Segundo o MPPR, não foram apresentados diários de bordo das máquinas, registros de horímetro indicando o início e o fim das operações, controles de produtividade, comprovantes de abastecimento, identificação dos operadores dos equipamentos ou informações precisas sobre os locais onde os serviços teriam sido executados.

A falta desses documentos chamou a atenção dos promotores porque inviabiliza a verificação efetiva da quantidade de horas trabalhadas, dificultando a comprovação dos serviços pagos com recursos públicos.

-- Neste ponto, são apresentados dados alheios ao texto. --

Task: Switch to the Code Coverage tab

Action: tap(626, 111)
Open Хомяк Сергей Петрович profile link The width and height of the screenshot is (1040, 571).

Empresa admitiu ausência de controles

Um dos fatos que mais preocupou o Ministério Público foi a manifestação formal de uma das empresas contratadas. Em resposta aos questionamentos da Promotoria, a empresa declarou que não mantinha controle de diário de bordo, escalas de operação ou registros individualizados de abastecimento dos equipamentos utilizados nos contratos.

Para o MPPR, a informação reforça a existência de vulnerabilidades na fiscalização contratual exercida pelo município e evidencia o risco de pagamentos sem a devida comprovação dos serviços efetivamente prestados.

Serviços em propriedades particulares

Outro ponto levantado pela investigação envolve a utilização de milhares de horas-máquina em propriedades privadas e serviços particulares realizados com recursos custeados pelo município.

Embora a prestação desse tipo de serviço esteja prevista na Lei Municipal nº 2.101/2015, a Promotoria verificou a ausência dos comprovantes de recolhimento dos valores que deveriam ser pagos pelos beneficiários dos serviços. Os documentos não foram apresentados sob a justificativa de que o sistema responsável pelo armazenamento das informações estaria em manutenção.

Para o Ministério Público, a falta desses registros impede verificar se houve a devida contrapartida financeira dos particulares atendidos e abre espaço para possíveis prejuízos ao erário.

Risco de improbidade administrativa

Na recomendação administrativa encaminhada ao prefeito e aos secretários municipais de Agricultura e Obras, o MPPR alertou que a realização de pagamentos sem mecanismos adequados de fiscalização pode caracterizar liberação irregular de recursos públicos.

O documento ressalta que a ausência de comprovação da efetiva execução dos serviços ou da contraprestação financeira dos beneficiários particulares pode, em determinadas circunstâncias, configurar ato de improbidade administrativa.

Contratos rescindidos

Após a recomendação ministerial, o Município de Capitão Leônidas Marques comunicou oficialmente ao MPPR que rescindiu os contratos que ainda estavam em vigor e apresentou documentação comprovando a medida.

A administração municipal também informou que iniciou um processo de revisão e aperfeiçoamento dos mecanismos de controle interno, fiscalização e rastreabilidade dos serviços prestados por máquinas pesadas, com o objetivo de evitar novas irregularidades.

Embora os contratos tenham sido encerrados, as apurações seguem sob acompanhamento do Ministério Público, que continuará analisando a documentação reunida para verificar a existência de eventuais responsabilidades civis, administrativas ou até mesmo criminais decorrentes dos fatos investigados.

O caso reacende o debate sobre a fiscalização dos contratos públicos e o controle da aplicação dos recursos municipais, especialmente em serviços cuja comprovação depende de registros técnicos detalhados e monitoramento permanente da execução.